Kardelen'i DergiKapinda.com sitesinden satın alabilirsiniz.        Ali Erdal'ın yeni kitabı TÜRK KİMLİĞİ çıktı        Kardelen Twitter'da...        Kardelen 32 Yaşında!..       
    Yorum Ekle     52 kez okundu.     Henüz yorum bırakılmadı.     Yazara Mesaj

Sarsıntı
Emine Öztürk

  Sayı: 116 -

O günleri hiç unutamıyorum. Halam aynı zamanda dayımın karısıydı, iki kardeş iki kardeşle evlenmişti. Değişik yapmak derler bizim buralarda buna. Biz üç yetim çocuğu sevgisiyle, merhametiyle, ilgi alakasıyla, elinden ne geliyorsa işte sarıp sarmalayan yedi kardeşten en büyüğü olan dayım ve dört kardeşten birisi olan halamdan başka kimsemiz yoktu diyebilirim. Hâlbuki köyün yarısı akrabamızdı ama kimi zaman arkamızdan kimi zaman da aleni kuyumuzu kazmışlardı. O zamanlar ben daha on yaşında bir çocuktum. Bildiğim tek şey babam öldükten sonra kimsesizdik artık. Büyüyünce anlamıştım önümüzden arkamızdan kazılan kuyuları, bizi sömürmek için akrabaların neler yaptığını, o kalabalık topluluk içerisinde ne kadar da çok yalnız olduğumuzu, annemin kırk yaşından sonra neden aklını kaybettiğini…

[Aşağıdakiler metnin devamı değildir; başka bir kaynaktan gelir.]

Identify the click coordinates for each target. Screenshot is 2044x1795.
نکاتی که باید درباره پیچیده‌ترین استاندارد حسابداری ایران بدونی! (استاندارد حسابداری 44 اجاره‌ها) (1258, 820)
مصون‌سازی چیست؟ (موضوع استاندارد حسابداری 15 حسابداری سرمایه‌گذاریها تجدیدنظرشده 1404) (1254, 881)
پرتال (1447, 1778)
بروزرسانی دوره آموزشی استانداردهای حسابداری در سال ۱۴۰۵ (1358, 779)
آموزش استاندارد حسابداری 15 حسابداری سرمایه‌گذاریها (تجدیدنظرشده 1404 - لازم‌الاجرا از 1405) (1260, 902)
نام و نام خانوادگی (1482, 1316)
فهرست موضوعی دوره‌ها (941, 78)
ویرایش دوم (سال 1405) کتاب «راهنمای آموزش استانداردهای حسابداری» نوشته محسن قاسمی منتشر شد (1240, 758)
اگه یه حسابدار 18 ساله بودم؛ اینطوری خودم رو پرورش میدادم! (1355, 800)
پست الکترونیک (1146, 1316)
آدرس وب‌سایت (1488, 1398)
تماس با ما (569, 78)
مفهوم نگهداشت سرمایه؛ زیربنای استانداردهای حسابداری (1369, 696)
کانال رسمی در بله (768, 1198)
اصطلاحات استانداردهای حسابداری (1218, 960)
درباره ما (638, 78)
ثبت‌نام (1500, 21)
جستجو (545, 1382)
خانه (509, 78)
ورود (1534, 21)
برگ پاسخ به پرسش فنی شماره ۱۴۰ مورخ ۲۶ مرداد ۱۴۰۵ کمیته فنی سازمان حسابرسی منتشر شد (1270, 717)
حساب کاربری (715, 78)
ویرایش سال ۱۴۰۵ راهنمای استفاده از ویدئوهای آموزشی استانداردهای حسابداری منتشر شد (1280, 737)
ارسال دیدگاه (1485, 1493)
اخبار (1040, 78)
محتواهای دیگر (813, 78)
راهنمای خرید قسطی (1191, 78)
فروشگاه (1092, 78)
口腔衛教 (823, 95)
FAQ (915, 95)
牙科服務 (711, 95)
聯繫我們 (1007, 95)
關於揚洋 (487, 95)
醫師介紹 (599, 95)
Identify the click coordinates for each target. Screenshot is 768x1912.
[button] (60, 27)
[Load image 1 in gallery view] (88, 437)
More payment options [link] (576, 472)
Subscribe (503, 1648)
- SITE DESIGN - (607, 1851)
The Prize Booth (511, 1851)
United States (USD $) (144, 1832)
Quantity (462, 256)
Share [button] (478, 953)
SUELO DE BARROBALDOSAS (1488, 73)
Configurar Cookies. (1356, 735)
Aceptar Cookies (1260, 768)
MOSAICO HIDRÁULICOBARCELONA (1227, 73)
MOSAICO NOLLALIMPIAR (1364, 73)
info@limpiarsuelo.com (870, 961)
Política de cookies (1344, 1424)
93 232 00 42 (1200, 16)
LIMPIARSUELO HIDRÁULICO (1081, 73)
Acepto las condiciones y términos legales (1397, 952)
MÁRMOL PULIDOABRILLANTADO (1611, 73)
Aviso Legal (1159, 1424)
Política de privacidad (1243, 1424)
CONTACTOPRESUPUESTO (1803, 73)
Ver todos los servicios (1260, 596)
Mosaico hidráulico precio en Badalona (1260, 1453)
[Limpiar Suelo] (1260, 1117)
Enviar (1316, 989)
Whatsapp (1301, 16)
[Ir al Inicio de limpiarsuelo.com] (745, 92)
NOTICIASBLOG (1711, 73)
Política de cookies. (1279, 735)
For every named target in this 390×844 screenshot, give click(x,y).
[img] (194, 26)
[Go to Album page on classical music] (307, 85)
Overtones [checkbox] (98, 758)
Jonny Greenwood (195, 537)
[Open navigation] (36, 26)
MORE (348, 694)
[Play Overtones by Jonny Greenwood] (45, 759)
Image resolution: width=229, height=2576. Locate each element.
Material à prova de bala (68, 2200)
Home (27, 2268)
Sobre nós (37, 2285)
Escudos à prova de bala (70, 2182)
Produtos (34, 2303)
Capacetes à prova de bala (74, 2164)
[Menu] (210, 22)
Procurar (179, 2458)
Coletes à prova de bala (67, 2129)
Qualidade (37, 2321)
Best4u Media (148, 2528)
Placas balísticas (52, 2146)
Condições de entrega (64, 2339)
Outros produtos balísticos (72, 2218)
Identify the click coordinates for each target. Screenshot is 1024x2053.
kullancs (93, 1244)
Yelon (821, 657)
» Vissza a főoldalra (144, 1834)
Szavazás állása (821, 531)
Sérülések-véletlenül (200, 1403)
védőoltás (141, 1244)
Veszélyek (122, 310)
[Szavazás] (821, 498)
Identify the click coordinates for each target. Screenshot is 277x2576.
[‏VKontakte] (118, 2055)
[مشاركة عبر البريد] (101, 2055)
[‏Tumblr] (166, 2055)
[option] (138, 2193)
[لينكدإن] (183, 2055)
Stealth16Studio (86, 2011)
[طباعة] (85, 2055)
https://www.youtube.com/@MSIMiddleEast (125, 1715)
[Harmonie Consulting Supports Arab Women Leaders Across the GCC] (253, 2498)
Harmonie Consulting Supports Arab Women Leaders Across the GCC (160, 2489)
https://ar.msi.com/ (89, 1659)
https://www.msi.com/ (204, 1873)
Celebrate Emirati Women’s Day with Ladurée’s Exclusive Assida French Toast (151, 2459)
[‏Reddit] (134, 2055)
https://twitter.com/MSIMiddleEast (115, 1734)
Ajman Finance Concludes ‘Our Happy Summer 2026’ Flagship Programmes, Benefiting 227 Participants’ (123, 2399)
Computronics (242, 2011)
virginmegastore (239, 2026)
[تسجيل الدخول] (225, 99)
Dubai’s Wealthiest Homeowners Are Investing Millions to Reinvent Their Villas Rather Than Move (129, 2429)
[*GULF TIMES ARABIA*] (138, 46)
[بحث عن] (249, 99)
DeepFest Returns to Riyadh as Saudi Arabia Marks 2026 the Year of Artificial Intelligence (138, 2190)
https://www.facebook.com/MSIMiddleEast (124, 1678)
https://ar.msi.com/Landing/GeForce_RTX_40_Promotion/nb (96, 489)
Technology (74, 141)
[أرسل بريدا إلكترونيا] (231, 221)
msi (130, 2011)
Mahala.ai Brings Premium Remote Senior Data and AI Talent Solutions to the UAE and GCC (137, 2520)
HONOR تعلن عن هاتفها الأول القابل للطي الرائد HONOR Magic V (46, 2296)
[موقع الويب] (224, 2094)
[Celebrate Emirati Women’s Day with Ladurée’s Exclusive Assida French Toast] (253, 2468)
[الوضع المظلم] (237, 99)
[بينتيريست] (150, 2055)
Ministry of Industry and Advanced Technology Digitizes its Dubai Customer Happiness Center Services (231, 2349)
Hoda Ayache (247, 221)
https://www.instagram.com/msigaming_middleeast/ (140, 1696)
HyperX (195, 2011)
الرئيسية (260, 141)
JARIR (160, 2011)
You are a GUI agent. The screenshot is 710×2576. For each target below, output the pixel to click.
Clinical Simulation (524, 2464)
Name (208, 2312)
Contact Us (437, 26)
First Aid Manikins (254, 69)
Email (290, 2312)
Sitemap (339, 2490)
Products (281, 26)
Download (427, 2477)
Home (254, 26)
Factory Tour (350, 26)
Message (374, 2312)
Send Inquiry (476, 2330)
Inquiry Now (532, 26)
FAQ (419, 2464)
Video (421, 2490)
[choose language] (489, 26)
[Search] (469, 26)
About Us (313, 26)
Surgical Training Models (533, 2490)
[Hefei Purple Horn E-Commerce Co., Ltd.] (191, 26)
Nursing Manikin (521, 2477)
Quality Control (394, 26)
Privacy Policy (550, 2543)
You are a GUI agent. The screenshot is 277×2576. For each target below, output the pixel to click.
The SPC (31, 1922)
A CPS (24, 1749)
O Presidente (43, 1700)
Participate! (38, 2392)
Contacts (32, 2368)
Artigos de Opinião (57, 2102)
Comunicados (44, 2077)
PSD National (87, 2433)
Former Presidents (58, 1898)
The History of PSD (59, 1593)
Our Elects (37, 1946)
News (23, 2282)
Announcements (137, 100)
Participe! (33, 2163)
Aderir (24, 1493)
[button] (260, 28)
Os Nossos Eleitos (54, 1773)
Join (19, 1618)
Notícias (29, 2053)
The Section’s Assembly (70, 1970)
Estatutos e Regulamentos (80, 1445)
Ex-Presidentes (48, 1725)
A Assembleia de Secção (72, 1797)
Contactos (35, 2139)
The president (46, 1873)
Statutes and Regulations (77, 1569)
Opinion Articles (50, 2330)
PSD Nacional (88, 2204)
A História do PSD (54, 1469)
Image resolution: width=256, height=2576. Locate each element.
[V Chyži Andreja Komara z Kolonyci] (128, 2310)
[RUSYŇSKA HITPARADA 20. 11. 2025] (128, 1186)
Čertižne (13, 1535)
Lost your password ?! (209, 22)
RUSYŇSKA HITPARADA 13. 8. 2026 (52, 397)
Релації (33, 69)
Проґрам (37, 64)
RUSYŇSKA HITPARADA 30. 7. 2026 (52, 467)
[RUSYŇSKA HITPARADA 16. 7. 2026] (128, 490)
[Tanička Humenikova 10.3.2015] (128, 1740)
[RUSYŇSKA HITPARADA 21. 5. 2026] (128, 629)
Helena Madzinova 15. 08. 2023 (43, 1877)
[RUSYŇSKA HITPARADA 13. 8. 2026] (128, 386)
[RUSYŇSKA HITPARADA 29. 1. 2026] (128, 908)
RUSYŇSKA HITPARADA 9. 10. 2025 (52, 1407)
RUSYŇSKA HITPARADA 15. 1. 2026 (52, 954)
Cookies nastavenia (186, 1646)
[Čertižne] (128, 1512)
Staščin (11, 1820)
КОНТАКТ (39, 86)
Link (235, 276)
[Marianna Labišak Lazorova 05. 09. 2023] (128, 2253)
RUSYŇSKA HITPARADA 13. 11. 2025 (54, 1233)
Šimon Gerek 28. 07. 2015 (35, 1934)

Halam çok hastaydı, nesi vardı bilmiyorum. Avlunun kenarındaki ocağın başında sürekli bir şeyler pişiren, evinin önünden gelip geçeni doyuran, yanına gitmediğimizde evimize yemek gönderen Halam artık yataktan çıkamaz olmuştu.

Annemle birlikte o gün ziyarete gitmiştik. Annem evde yapılacak ne iş varsa yaparken ben de Halamın yanına oturmuş onu izliyordum. Sağlıklı zamanlarında sımsıkı örttüğü saçları bembeyaz tülbendinin arasından görünüyordu. Sevgiyle bakan sürmeli gözleri kapanmış, al yanakları solmuş, morumsu bir renk almış dudakları birazcık aralansa o nefesle birlikte ruhu da çıkıp bu dünyadan kaçıp gidecekmiş gibi öylece yatıyordu. Sağ eli yorganın dışında kalmıştı. Usulcacık elini tuttum, öptüm, kokladım, bırakamadım. Babama en çok benzeyen kardeşiydi o, her şeyiyle, saflığı, samimiyeti, sevgi dolu kocaman yüreğiyle… Çalınan kapının ardından annemin ‘’Fatmaaa kapıyı aç‘’ sesi mecbur etti tuttuğum eli bırakmaya beni. Koşarak kapıyı açtım. Büyük Halam Kara Hatçe eliyle beni kenara iterek içeri girdi. Ardında adını hiç öğrenemediğim herkesin Karaköylü yenge dediği yenge, Macırların Sabahat, Molla Yaşarın karısı Güllü ve Çakır Ayşe içeri girdiler. Halamın yattığı odaya geçtiler. “Hoş geldiniz” dedim. Hepsinin sırasıyla elini öpecektim, sıra Hatçe Halama gelince başını çevirdi, elini arkasına koydu, ne yapacağımı bilemedim, öylece kalakaldım, kaynar sular boşaldı üzerimden, neden? Neden böyle yaptı? Bir kusurumu mu görmüştü? Ben ne yapmıştım ki? Kalbim sızladı, boğazıma bir yumruk oturdu sanki annemin “Fatma koş eve git” sesiyle kendime geldim, arkama bile bakmadan koşa koşa eve gittim. Eve nasıl vardım, merdivenleri bir çırpıda nasıl çıktım, yere serili döşeğe kendimi nasıl attım bilmiyorum. Tek hatırladığım; saatlerce hıçkıra hıçkıra ağlamamla birlikte kalbimden gelen yaşların yastığımı sırılsıklam yapmasıydı. Geldiğini bile duymadığım annem beni sımsıkı sarmış, kendi gözyaşlarıyla yıkamıştı okşadığı kara saçlarımı.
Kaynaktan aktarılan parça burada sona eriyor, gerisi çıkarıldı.